Без этого процента фермер, главный деятель сельского хозяйства, не авансировал бы ему основного капитала. Уже с этой точки зрения присвоение фермером доли сельскохозяйственного прибавочного дохода, представляющей процент, является, согласно физиократам, столь же необходимым условием воспроизводства, как сам класс фермеров; поэтому этот элемент нельзя причислить к категории национального «чистого продукта» или «чистого дохода», ибо последний характеризуется именно тем, что его можно потребить без всякого отношения к непосредственным потребностям национального воспроизводства. Но этот фонд в один миллиард служил, согласно Кенэ, главным образом для необходимых в течение года исправлений и отчасти для обновления основного капитала, далее в качестве резервного фонда против несчастных случаев, наконец, если можно, для увеличения основного и оборотного капиталов, а также для улучшения почвы и для расширения культуры.
Весь процесс, действительно, «довольно прост». В обращение пускаются: фермерами— два миллиарда денег, для уплаты ренты, и на три миллиарда продуктов, из которых две трети жизненных припасов и одна треть сырых материалов; бесплодным классом — на два миллиарда мануфактурных товаров. Из жизненных припасов, стоимостью в два миллиарда, одна половина потребляется земельными собственниками и связанными с ними группами, другая — бесплодным классом в уплату за его труд. Сырые материалы, стоимостью в один миллиард, возмещают оборотный капитал этого же класса. Из обращающихся мануфактурных товаров на два миллиарда ливров одна половина достается земельным собственникам, другая фермерам, для которых она является лишь превращенной формой процента на вложенный ими капитал, процента, полученного в первоначальном виде из сельскохозяйственного производства. Деньги же, пущенные фермерами в обращение в виде уплаты за ренту, возвращаются к ним обратно благодаря продаже их продуктов, и, благодаря этому, тот же кругооборот может сызнова начаться в ближайшем экономическом году.
А теперь пусть читатель присмотрится к «действительно критическому», столь превосходящему «традиционное легковесное объяснение», изложению господина Дюринга. Повторив пять раз подряд с таинственным видом, как неосторожно оперирует Кенэ в таблице с одними только денежными стоимостями, — что, между прочим, оказалось ложным, — он приходит под конец к тому результату, что на вопрос о том, «что же делается в хозяйственном кругообороте с чистым продуктом, присвоенным в качестве ренты», «экономической таблице остается только впасть в доходящую до мистицизма путаницу и произвол». Мы видели, что таблица, это столь же простое, как и гениальное для своего времени, изображение годового npoцecca воспроизводства в его реализации через обращение, очень точно отвечает на вопрос о том, что становится с этим чистым продуктом в сельскохозяйственном кругообороте; таким образом, «мистицизм» с «путаницей и произволом» остаются опять-таки только на долю господина Дюринга, как «сомнительнейшая сторона» и единственный «чистый продукт» его физиократических занятий.

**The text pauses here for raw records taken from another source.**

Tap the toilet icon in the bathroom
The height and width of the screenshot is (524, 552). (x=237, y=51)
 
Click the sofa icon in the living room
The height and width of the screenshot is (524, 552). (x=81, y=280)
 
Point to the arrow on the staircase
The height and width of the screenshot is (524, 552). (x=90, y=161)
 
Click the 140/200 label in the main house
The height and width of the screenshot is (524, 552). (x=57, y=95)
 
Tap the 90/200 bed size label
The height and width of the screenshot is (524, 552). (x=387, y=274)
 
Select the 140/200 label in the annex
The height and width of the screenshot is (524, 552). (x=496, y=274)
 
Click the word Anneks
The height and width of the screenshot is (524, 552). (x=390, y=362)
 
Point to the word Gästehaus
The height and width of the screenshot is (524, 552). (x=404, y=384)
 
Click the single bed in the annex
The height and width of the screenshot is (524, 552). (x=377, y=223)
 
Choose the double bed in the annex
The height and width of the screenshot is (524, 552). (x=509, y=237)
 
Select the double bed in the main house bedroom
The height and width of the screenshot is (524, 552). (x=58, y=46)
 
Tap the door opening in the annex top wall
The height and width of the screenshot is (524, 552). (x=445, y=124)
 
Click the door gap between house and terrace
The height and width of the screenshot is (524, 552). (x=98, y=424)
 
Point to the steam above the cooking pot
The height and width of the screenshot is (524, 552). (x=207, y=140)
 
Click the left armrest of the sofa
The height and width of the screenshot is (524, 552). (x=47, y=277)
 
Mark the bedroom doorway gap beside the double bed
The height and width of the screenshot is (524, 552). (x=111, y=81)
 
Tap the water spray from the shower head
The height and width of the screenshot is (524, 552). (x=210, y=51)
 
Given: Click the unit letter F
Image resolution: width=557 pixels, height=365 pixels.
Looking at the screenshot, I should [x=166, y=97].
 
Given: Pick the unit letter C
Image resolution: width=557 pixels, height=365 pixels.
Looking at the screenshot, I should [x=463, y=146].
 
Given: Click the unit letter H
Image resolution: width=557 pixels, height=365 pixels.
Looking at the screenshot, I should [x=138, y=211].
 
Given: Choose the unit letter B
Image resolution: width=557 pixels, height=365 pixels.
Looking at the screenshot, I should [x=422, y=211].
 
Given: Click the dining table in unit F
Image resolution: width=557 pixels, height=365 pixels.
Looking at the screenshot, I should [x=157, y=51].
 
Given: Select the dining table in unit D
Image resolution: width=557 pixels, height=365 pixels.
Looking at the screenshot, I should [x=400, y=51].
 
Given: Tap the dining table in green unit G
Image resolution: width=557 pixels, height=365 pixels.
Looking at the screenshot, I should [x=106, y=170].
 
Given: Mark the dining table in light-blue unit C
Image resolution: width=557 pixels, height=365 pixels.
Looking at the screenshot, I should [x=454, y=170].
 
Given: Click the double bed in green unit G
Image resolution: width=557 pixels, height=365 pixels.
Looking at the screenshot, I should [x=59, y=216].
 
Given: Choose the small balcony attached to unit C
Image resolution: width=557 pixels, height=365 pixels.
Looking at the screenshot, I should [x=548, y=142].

Господин Дюринг так же хорошо знаком с исторической ролью физиократов, как и с их теорией. «В лице Тюрго, — поучает он нас,—физиократия во Франции пришла к своему практическому и теоретическому концу». То, что Мирабо в своих экономических воззрениях был по существу физиократом, что в Учредительном собрании 1789 г. он был первым авторитетом в экономических вопросах, что собрание это в своих экономических реформах перевело значительную часть физиократических учений из области теории в область практики и, в частности, обложило высоким налогом присваиваемый земельной собственностью, «без эквивалента», чистый продукт, земельную ренту, — все это не существует для «некоего» Дюринга.
Господин Дюрпнг одной длинной чертой через период 1691 — 1752 гг. вычеркнул всех предшественников Юма, другой такой же чертой он вычеркивает действовавшего в промежутке между Юмом и Адамом Смитом сэра Джемса Стюарта. О его большом произведении, которое — не говоря уже о его исторической важности — надолго обогатило область политической экономии, в «предприятии» господина Дюринга не говорится ни звука. Зато он обзывает Стюарта самым бранным словом, существующим в его лексиконе, и говорит, что он был «профессором» во время А. Смита. К сожалению, это чистая выдумка. Стюарт в действительности был крупным шотландским помещиком, который был изгнан из Великобритании за участие якобы в заговоре в пользу Стюартов и который, благодаря своим путешествиям и долгому пребыванию на материке, ознакомился с экономическим положением различных стран.
Коротко говоря: согласно «Критической истории», значение всех прежних экономистов сводится или к тому, что их учения представляют как бы «зачатки» более глубоких, «основоположных» исследований господина Дюринга, иди же к тому, что своей негодностью они только больше оттеняют ценность их. Однако и в политической экономии существует несколько героев, дающих не только «зачатки» для «более глубокого основоположения», но и теоремы, из которых оно, как предписано в натурфилософии, не «развивается», а «компонируется»: это—«несравненно выдающаяся величина»—Лист, который придал к вышей выгоде немецких фабрикантов «мощный» вид «более деликатным» меркантилистским теориям какого-то Феррье и других; это, далее, Кэри, вся мудрость которого заключена в следующем положении: «система Рикардо, это —система раздора... она приводит к порождению классовой вражды... его сочинение является руководством демагога, стремящегося к власти путем раздела земли, войны и грабежа», это, наконец, путаник лондонского Сити — Маклеод.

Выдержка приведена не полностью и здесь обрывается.